Proposal tersebut juga mencakup penghentian konflik di berbagai wilayah, termasuk Lebanon, serta penegasan bahwa Iran tetap mempertahankan kendali atas Selat Hormuz.
Daftar Delegasi dalam Negosiasi Kesepakatan Islamabad
Pertemuan di Islamabad dijadwalkan berlangsung pada 10 April 2026 di Islamabad, Pakistan. Negosiasi ini melibatkan delegasi tingkat tinggi dari masing-masing negara.

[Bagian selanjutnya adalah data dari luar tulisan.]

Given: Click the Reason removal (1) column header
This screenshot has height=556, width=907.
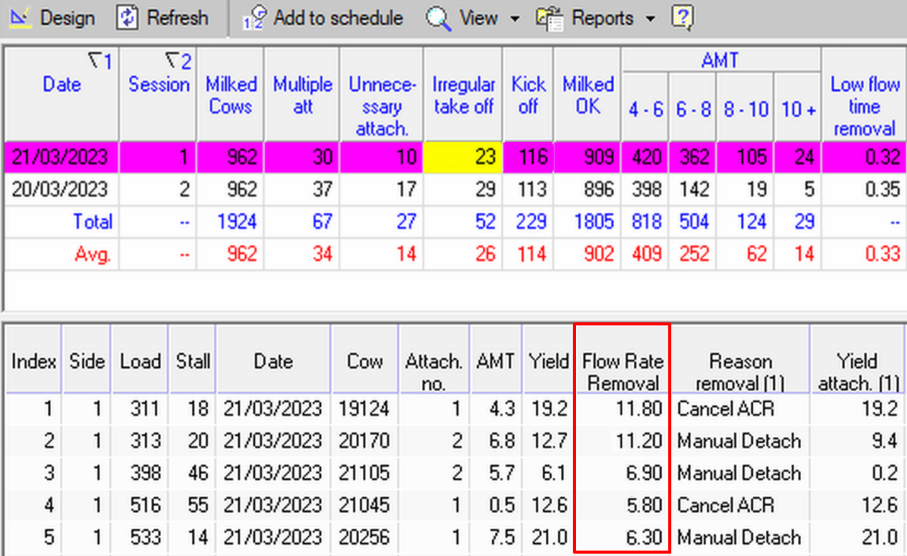Looking at the screenshot, I should point(740,371).
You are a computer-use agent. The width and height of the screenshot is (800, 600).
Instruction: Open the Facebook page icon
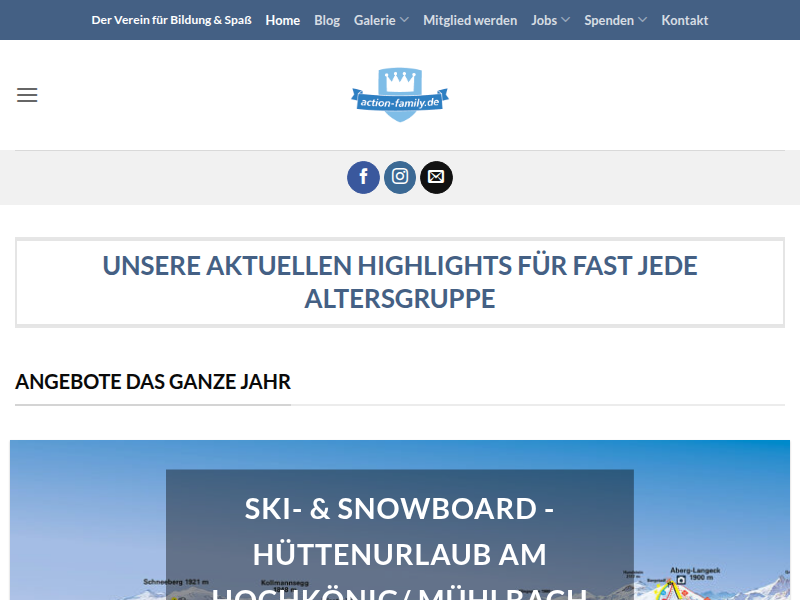point(363,177)
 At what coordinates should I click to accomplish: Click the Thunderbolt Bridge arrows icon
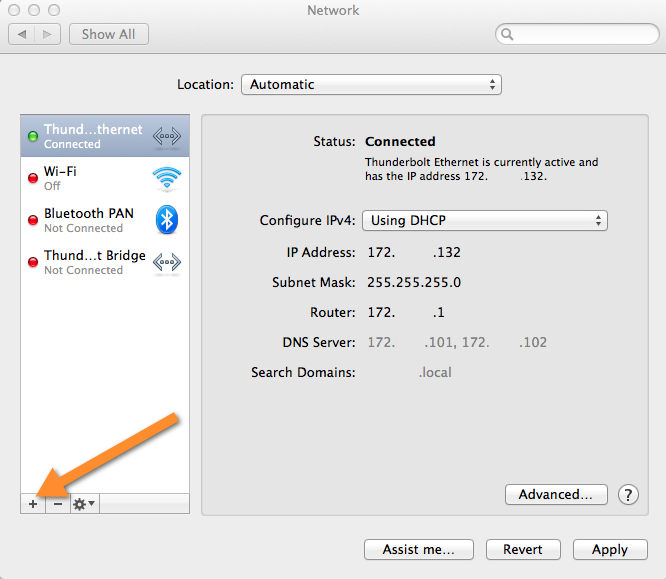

Dari pihak Pakistan, delegasi terdiri atas Perdana Menteri Shehbaz Sharif, Kepala Staf Angkatan Darat Syed Asim Munir, Menteri Luar Negeri Ishaq Dar, serta Penasihat Keamanan Nasional Asim Malik.
Delegasi Amerika Serikat dipimpin oleh Wakil Presiden JD Vance, didampingi Utusan Khusus Gedung Putih Steve Witkoff, Jared Kushner, serta Komandan CENTCOM Laksamana Brad Cooper.
Sementara itu, Iran diwakili oleh Ketua Parlemen Mohammad Bagher Ghalibaf, Menteri Luar Negeri Abbas Araghchi, serta Wakil Menteri Luar Negeri Majid Takht Ravanchi.
Pertemuan ini juga berlangsung dalam kondisi pengamanan ketat. Otoritas Islamabad bahkan menetapkan hari libur lokal untuk mendukung kelancaran agenda diplomatik tersebut.